With these, the poem has a strong case to be adjudged Larkin’s best of all, the one in which depth of feeling is most closely commensurate with acuteness of observation.

‘Deceptions’ has many links with his later work, forming a touchstone for many of his poems about sex. That unmistakably in-the-know aspect of Larkin’s stance on sexual deviance informs the vengeance that he takes on the ‘bosomy English rose’ of ‘Wild Oats’ (1962). She may have laughed at him, but he keeps her snaps in his wallet, through two decades of presumably unlimited onanistic table-turning. In this, consciously or otherwise, he represents fallible modern man as rendered iconic by Prufrock or Mauberley; we may not approve of him, but we feel for his pained isolation. Almost as if Larkin anticipated feminist objections, however, he went on to offer another view of female images a few months later. The billboard beauty of ‘Sunny Prestatyn’ is now the underdog, abused with what appears to be gratuitous humour as well as violence, until the author of the vandalism is exposed in a neat juxtaposition which says much about the unlifelike size of the genitals he drew:

‘Huge tits and a fissured crotch
Were well scored in, and the space
Between her thighs held scrawls
That set her fairly astride
A tuberous cock and balls’

Autographed Titch Thomas

Vandalism had earlier been purely internal, in ‘If, My Darling’ (May 1950). Justifiably one of Larkin’s favourite among his own oeuvre, this nightmare-fantasy venture invites both the poet’s lover and the reader into the murky world of his own head. There amid ‘the creep of varying light,/Monkey-brown, fish-grey’, she would ‘remark

‘The unwholesome floor, as it might be the skin of a grave,
From which ascends an adhesive sense of betrayal,
A Grecian statue kicked in the privates, money,
A swill-tub of finer feelings.’

An upsurge of realism, indeed. What makes this a particularly well-aimed kick in the balls is the fact that a statue has no balls, not in the real flesh-and-blood sense anyway. ‘Latest Face’ makes a similar point by posing the part-wistful, part-withering question: ‘Will/The statue of your beauty walk?’ And the Grecian statue’s balls are not even ‘privates’ in the literal sense, because they are always exposed to the viewer, just as Larkin is now exposing his supposedly beautiful mind to his girlfriend – presumably she imagines it so or she would not want to ‘jump, like Alice, with floating skirt into my head’. Nothing is what it seems, even ‘finer feelings’ are revealed as ‘swill’. The key to this self-savagery comes in the conclusion. There Larkin makes an implied confession about his true inner life, one that he might not make in the bluff (and bluffing) world of interviews with critics:

‘But most of all

She’d be stopping her ears against the incessant recital
Intoned by reality, larded with technical terms,
Each one double-yolked with meaning and meaning’s rebuttal:

For the skirl of that bulletin unpicks the world like a knot
And to hear how the past is past and the future neuter
Might knock my darling off her unpriceable pivot.’

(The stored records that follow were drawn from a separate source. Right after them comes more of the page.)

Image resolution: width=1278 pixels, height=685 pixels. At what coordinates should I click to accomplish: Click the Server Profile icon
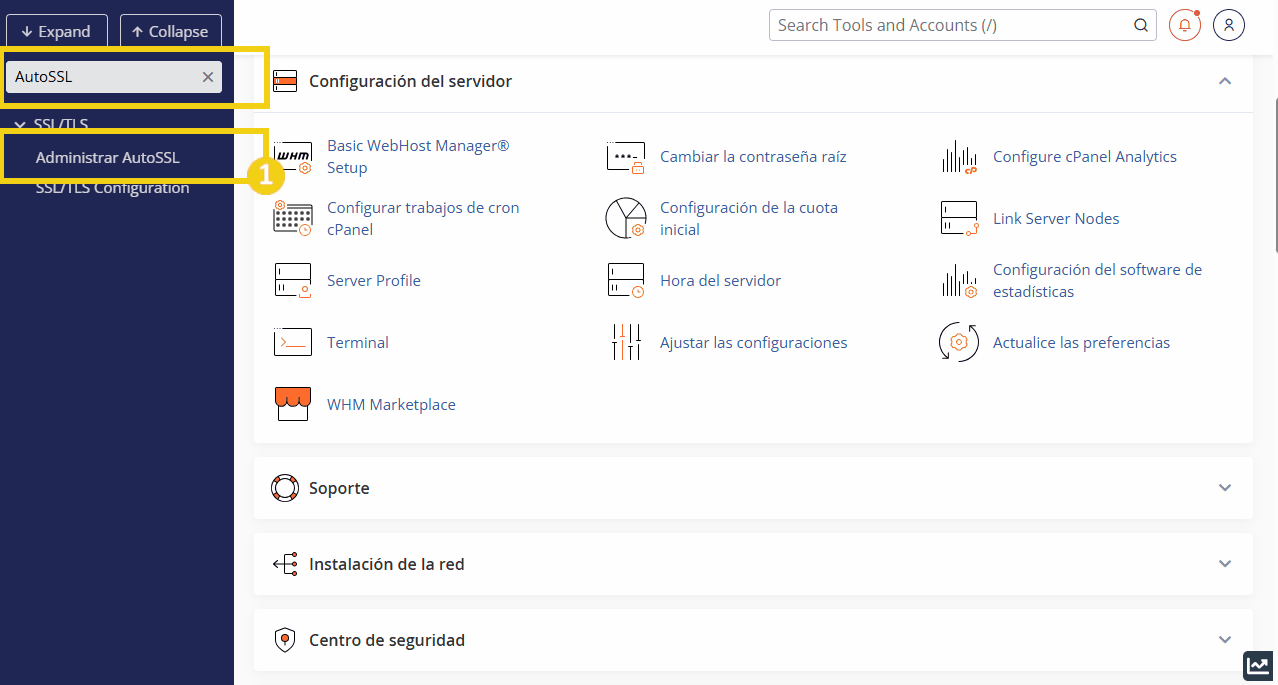(x=293, y=280)
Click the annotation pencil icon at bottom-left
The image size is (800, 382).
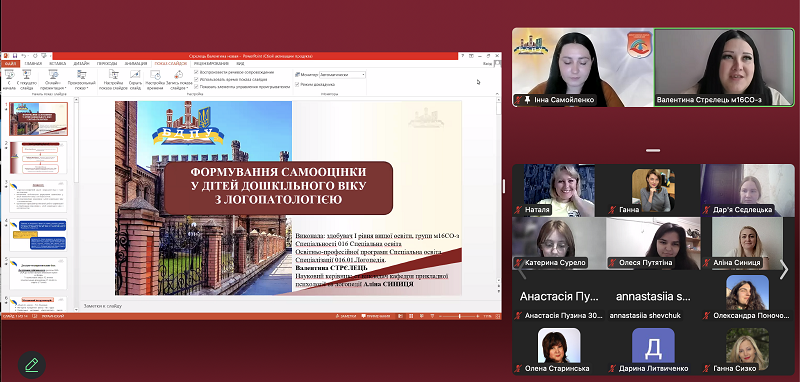(32, 364)

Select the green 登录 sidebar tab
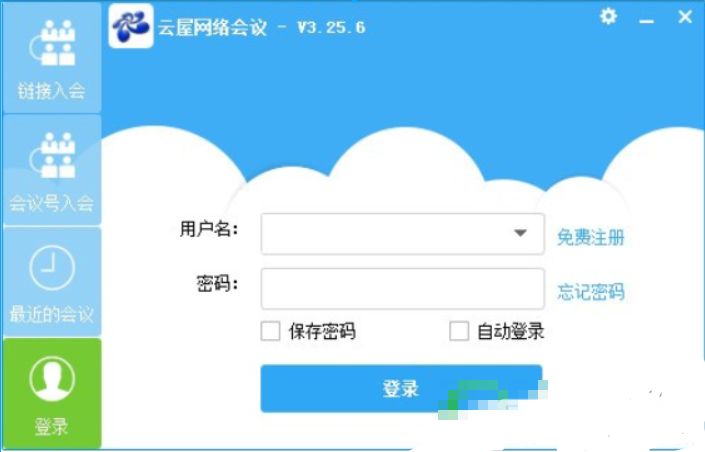pos(52,393)
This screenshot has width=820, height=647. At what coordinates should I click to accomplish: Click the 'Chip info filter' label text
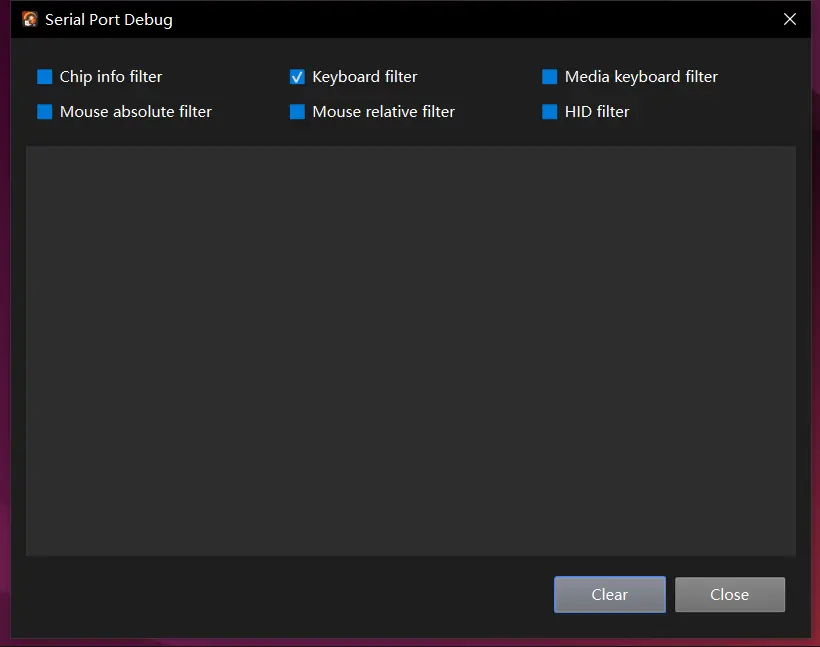[111, 77]
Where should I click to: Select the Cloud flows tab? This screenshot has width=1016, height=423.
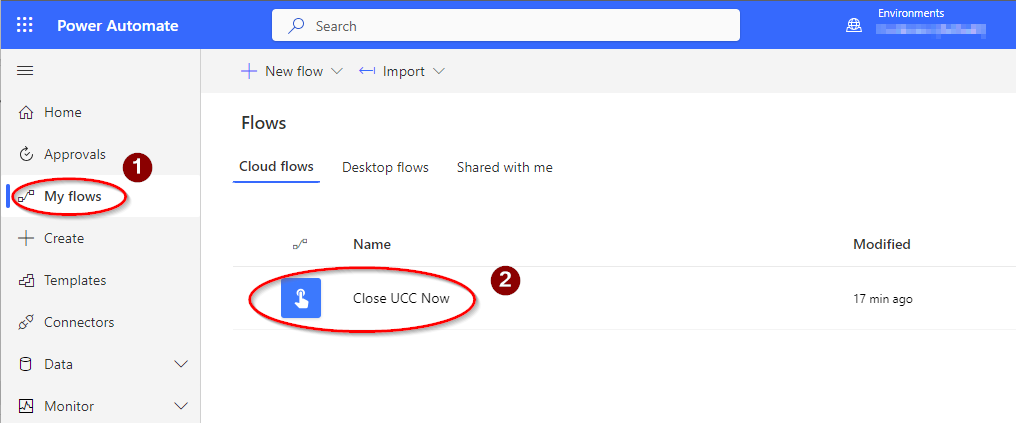point(277,167)
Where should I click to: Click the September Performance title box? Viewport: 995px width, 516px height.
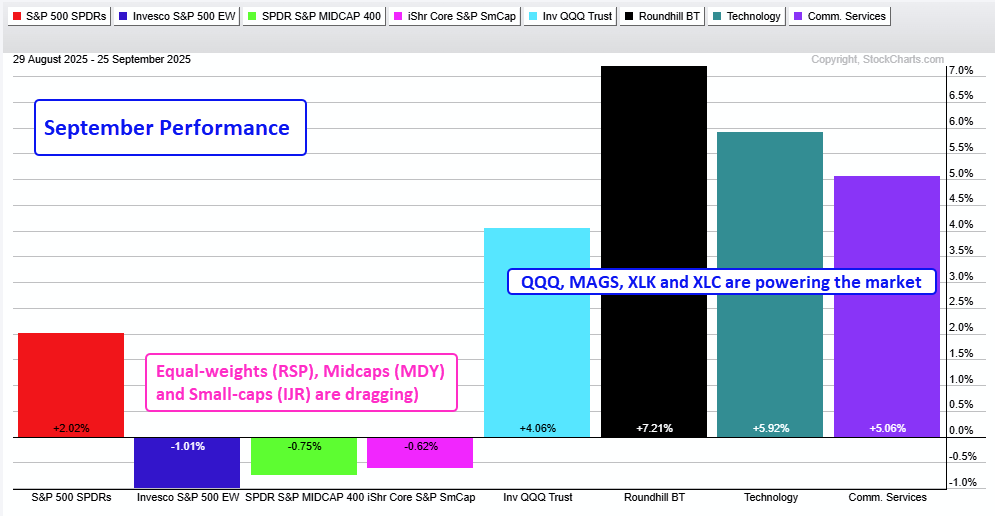point(170,128)
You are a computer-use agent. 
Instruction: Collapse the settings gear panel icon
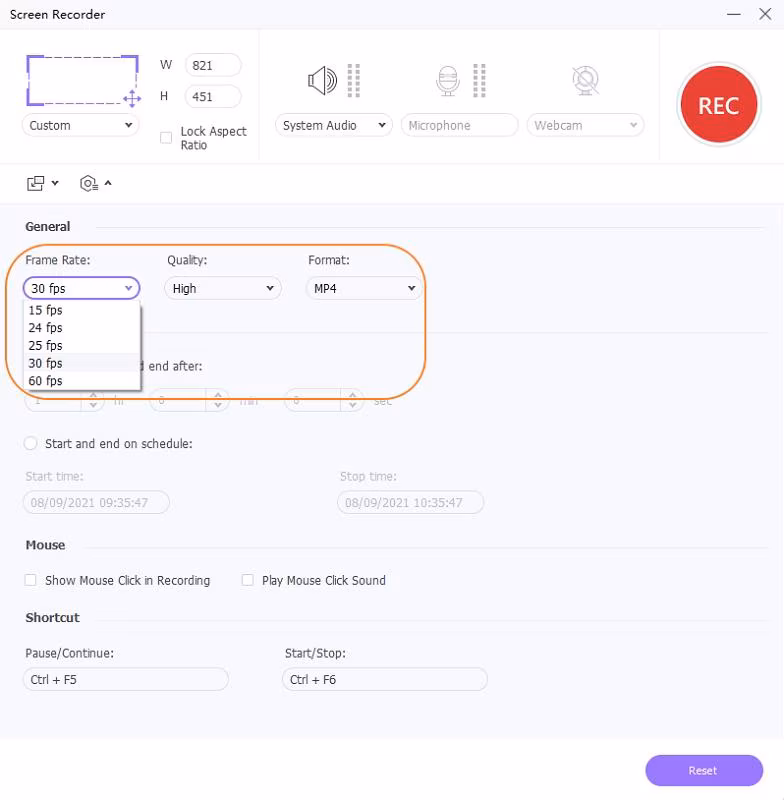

This is the very opposite of a Hardyesque or Betjemanian lucidity or simplicity of thought. It is far more like the complex tortuousness of a modernist, one chained up in his own constant contradictions. Yet Larkin believes the torture to be productive, that it ‘unpicks the world like a knot’, even if the resultant truth is not something his darling would find enticing. ‘Unpriceable pivot’ tells us that what he values in his girlfriend, what he in fact finds priceless, is the sense of control and balance embodied by a pivot – a pivotal re-casting of the cliché of a pedestal, where men are traditionally inclined to place their loves. A more predictable poet would have ended with something that could be paraphrased as ‘Might knock me off my darling’s unpriceable pedestal.’ But in Larkin’s world it is the naïve who suffer most. The knowingly worldly may be the more deceived, but they find ways of insulating themselves against the worst of the pain – even at the cost of self-brutalisation. However, lest we take the mood too seriously, that ‘skirl’, the high shrill sound produced by a bagpipe, is later contextualised by its high-spirited re-appearance at a self-punning moment in ‘The Whitsun Weddings’:

‘And down the long cool platforms whoops and skirls
I took for porters larking with the mails…

Mycenae. Poem by Nick Cooke


Speaking sooth, I would have preferred
to linger awhile in my warlike juices,
the stench of our deeds in every pore;

but you are not a queen
beside whom one could lie equably
reeking of battlefield and mortal curses.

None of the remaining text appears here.